Now we can ask the next question. "Why do the leaves change color before they drop?" Remember that the tree is able to make sugar by capturing energy from sunlight. There are pigments in leaves which absorb that solar energy and send it off to sugar production. The most abundant pigment is chlorophyll, which we see as the green color of summer leaves. But the light from the sun is basically what is called white light. That means that sunlight is actually a combination of all colors. (Remember ROY G BIV, the rainbow colors?: red, orange, yellow, green, blue, indigo, and violet.) This combination of all colors is striking the leaves, but only certain colors are actually absorbed by the leaves; the others are reflected. We see reflected light as the color of an object. So we know that green light is reflected off the leaves. That means that the leaves use colors other than green to work in the production of sugars. In fact, chlorophyll absorbs mostly blue and some orange light.
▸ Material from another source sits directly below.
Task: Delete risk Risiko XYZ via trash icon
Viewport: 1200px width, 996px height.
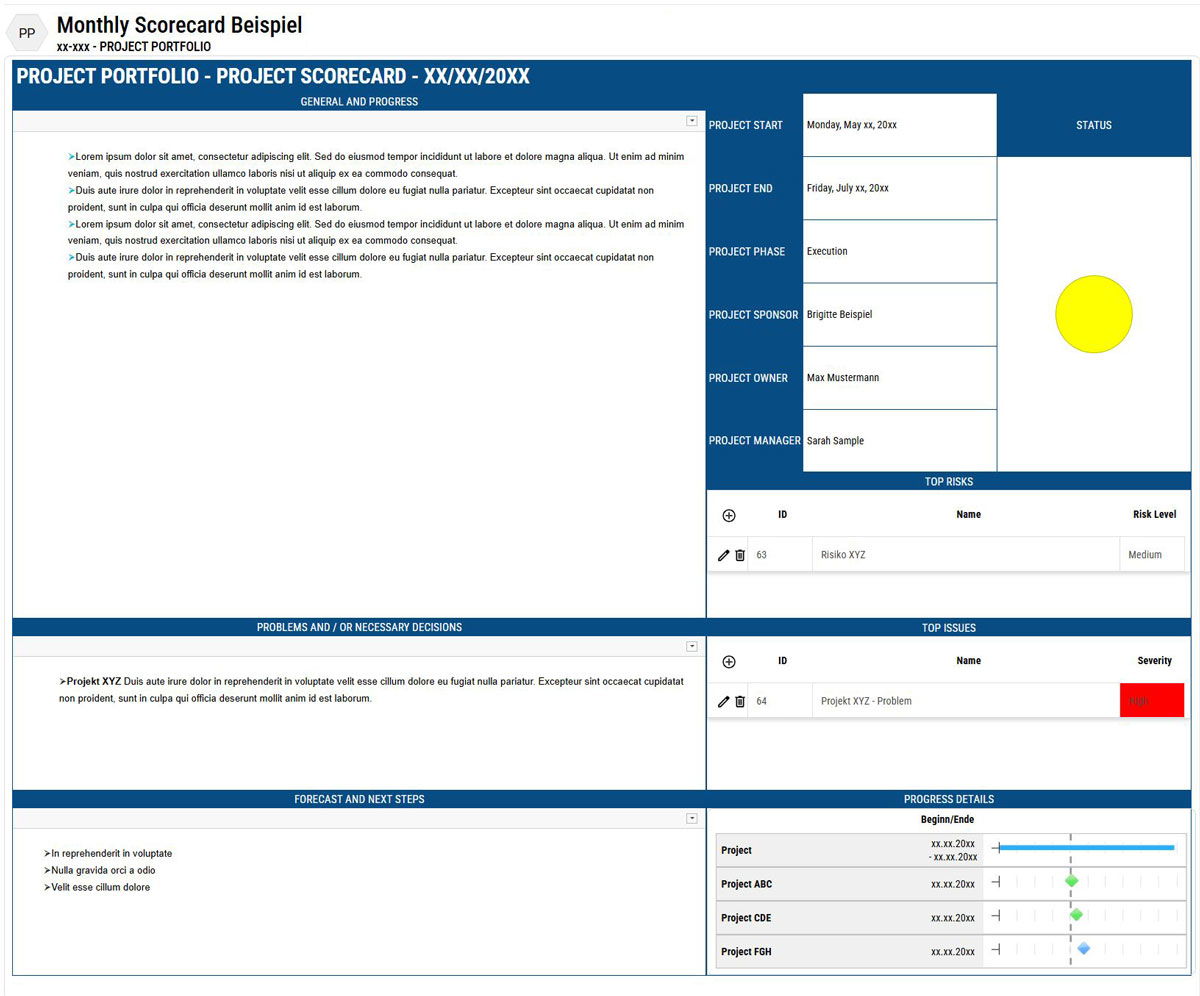Action: coord(740,555)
One thing we have learned about nature is that it does not waste anything. Although chlorophyll only absorbs blue and orange light, other pigments in the leaves absorb the other colors. Some of those other pigments are called carotenoids. They absorb green light and reflect orange. Carrots have a lot of carotenoids. During the summer, there is so much chlorophyll in the leaves we simply cannot see the other pigments. But as the daylight shortens, the tree does not make as much chlorophyll. As the chlorophyll starts to fade away, we are able to see the other colors (pigments) in the leaf, mostly yellow ones.
Where I live it is the aspens and poplars that turn bright yellow. The red and oranges are mostly seen in the sugar maples. Maples turn red because when the leaf-dropping process begins in these trees, some of the sugar that the leaves made remains trapped in the leaves. In this case, the color is dominated by a third type of light-absorbing pigment, one that reacts with the sugars and makes the red and orange color we see. The brighter the days are during fall, the more sugar gets trapped in the leaves and the more brilliant are the colors of the sugar maples.
You might want to try some experiments. Cover a green leaf, still on a tree, with black paper. When the leaves around it have changed, uncover the leaf and see what color it is. Black paper absorbs all the light and turns it into heat...though I wonder what would happen if you covered the green leaf with aluminum foil instead. I wonder what an aspen leaf would do compared to a maple, or an oak. I wonder what would happen if you took the leaf off the tree. I wonder...excuse me, I have some experimenting of my own to do.